** START OF Records shown **
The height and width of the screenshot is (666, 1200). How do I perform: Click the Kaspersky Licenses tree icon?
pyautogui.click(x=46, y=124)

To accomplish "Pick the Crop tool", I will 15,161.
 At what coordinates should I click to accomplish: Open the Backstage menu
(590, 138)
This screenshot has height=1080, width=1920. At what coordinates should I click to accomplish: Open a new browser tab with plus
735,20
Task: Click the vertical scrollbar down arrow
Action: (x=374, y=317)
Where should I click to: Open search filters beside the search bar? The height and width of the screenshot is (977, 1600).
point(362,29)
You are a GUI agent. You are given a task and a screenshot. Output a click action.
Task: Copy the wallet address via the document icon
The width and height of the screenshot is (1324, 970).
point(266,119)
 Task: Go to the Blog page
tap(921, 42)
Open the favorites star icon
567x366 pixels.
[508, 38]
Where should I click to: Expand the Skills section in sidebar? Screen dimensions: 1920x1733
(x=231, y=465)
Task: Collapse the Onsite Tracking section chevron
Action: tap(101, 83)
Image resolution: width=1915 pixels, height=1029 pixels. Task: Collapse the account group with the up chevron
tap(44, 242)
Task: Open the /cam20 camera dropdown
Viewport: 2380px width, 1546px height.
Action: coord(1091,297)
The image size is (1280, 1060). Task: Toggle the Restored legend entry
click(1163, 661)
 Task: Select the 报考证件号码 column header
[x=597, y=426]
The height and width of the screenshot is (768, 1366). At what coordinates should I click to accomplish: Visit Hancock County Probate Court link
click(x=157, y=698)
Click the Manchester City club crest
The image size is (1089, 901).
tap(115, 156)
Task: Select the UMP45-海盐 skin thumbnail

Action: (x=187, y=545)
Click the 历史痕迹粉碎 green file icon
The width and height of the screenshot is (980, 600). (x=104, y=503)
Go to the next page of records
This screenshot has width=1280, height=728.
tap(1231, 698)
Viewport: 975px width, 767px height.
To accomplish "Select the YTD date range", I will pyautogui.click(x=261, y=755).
** END OF Records shown **
### Do this
Copy each line of the listing above word for word.

### The solution
The height and width of the screenshot is (666, 1200). How do I perform: Click the Kaspersky Licenses tree icon?
pyautogui.click(x=46, y=124)

To accomplish "Pick the Crop tool", I will 15,161.
 At what coordinates should I click to accomplish: Open the Backstage menu
(590, 138)
This screenshot has height=1080, width=1920. At what coordinates should I click to accomplish: Open a new browser tab with plus
735,20
Task: Click the vertical scrollbar down arrow
Action: (x=374, y=317)
Where should I click to: Open search filters beside the search bar? The height and width of the screenshot is (977, 1600).
point(362,29)
You are a GUI agent. You are given a task and a screenshot. Output a click action.
Task: Copy the wallet address via the document icon
The width and height of the screenshot is (1324, 970).
point(266,119)
 Task: Go to the Blog page
tap(921, 42)
Open the favorites star icon
567x366 pixels.
[508, 38]
Where should I click to: Expand the Skills section in sidebar? Screen dimensions: 1920x1733
(x=231, y=465)
Task: Collapse the Onsite Tracking section chevron
Action: tap(101, 83)
Image resolution: width=1915 pixels, height=1029 pixels. Task: Collapse the account group with the up chevron
tap(44, 242)
Task: Open the /cam20 camera dropdown
Viewport: 2380px width, 1546px height.
Action: coord(1091,297)
The image size is (1280, 1060). Task: Toggle the Restored legend entry
click(1163, 661)
 Task: Select the 报考证件号码 column header
[x=597, y=426]
The height and width of the screenshot is (768, 1366). At what coordinates should I click to accomplish: Visit Hancock County Probate Court link
click(x=157, y=698)
Click the Manchester City club crest
The image size is (1089, 901).
tap(115, 156)
Task: Select the UMP45-海盐 skin thumbnail

Action: (x=187, y=545)
Click the 历史痕迹粉碎 green file icon
The width and height of the screenshot is (980, 600). (x=104, y=503)
Go to the next page of records
This screenshot has width=1280, height=728.
tap(1231, 698)
Viewport: 975px width, 767px height.
To accomplish "Select the YTD date range", I will pyautogui.click(x=261, y=755).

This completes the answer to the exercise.